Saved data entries
:::::

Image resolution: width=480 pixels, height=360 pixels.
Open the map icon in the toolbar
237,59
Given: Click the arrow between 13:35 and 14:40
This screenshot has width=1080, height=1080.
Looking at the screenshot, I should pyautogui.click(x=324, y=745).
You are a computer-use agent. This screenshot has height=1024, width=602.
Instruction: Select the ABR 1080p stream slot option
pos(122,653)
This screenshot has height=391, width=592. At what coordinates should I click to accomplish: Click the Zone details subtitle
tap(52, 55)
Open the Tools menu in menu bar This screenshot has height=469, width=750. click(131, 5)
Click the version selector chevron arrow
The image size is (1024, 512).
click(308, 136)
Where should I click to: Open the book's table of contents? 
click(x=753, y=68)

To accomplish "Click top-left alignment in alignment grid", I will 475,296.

:::::

» TASK DIRECTIONS: Return a copy of each line in the records above that has "arrow" in it.

» COMPLETED EXERCISE:
Given: Click the arrow between 13:35 and 14:40
Click the version selector chevron arrow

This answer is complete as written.